Offiziell geht es bei der Verzögerung um juristische Bedenken und finanzielle Haftung. Aber unter der Oberfläche kommt eine unangenehmere Wahrheit zum Vorschein: Einige EU-Staats- und Regierungschefs glauben wohl nicht mehr daran, dass die Ukraine den Krieg gewinnen kann.

Hier geht es nicht um öffentliche Rhetorik. Die meisten europäischen Staatschefs bekräftigen nach wie vor ihre Unterstützung für die Souveränität und territoriale Integrität der Ukraine. Betrachtet man jedoch das strategische Verhalten – insbesondere das Zögern, risikoreiche Finanzinstrumente einzusetzen, wie beispielsweise die Verwendung der eingefrorenen Vermögenswerte Russlands in Europa –, so lassen sich Anzeichen für eine realistische Neukalibrierung erkennen. Die Debatte über die eingefrorenen russischen Assets ist zu einem Lackmustest für das Vertrauen der EU in die langfristige Überlebensfähigkeit der Ukraine geworden.

Welche Bedenken werden vorgebracht?

Belgien hält den Großteil der eingefrorenen Vermögenswerte Russlands in Höhe von etwa 210 Milliarden Euro in einem Finanzinstitut namens Euroclear. Die EU-Finanzminister haben darüber diskutiert, diese Vermögenswerte als Darlehen an die Ukraine zu verwenden, das nur zurückgezahlt werden müsste, wenn Russland nach dem Krieg Reparationen leisten würde.

Die belgische Regierung besteht auf rechtlichen Garantien, bevor die Gelder freigegeben werden. Es fordert außerdem eine kollektive Haftungsschutzklausel von anderen EU-Staaten und begründet dies mit Russlands Klagen  und finanziellen Risiken. Es gibt auch ein Reputationsrisiko, wenn andere Länder wie China oder Indien beginnen, europäische Banken nicht mehr als zuverlässigen Ort für die Geldanlage anzusehen.

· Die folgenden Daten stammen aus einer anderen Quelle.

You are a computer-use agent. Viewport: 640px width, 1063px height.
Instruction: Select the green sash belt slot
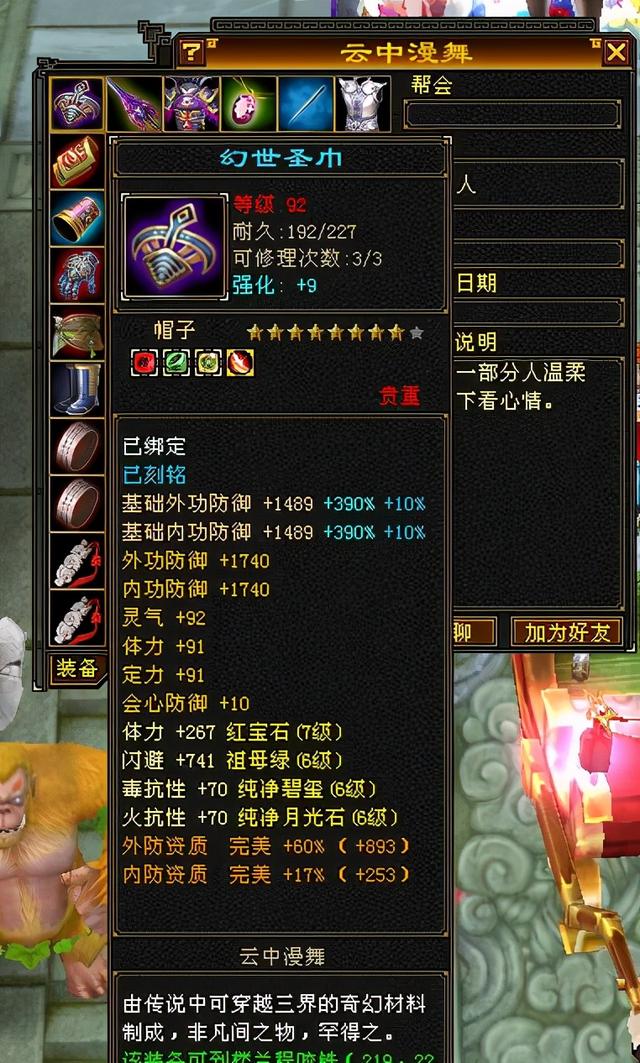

Parallel dazu hat der slowakische Ministerpräsident Robert Fico die Militärhilfe für die Ukraine ausgesetzt und erklärt, das Ziel seines Landes sei nicht die Niederlage Russlands, sondern „die schnellstmögliche Beendigung des Krieges“.  Der ungarische Ministerpräsident Viktor Orbán ging noch weiter und sagte, die Ukraine könne „auf dem Schlachtfeld nicht gewinnen“.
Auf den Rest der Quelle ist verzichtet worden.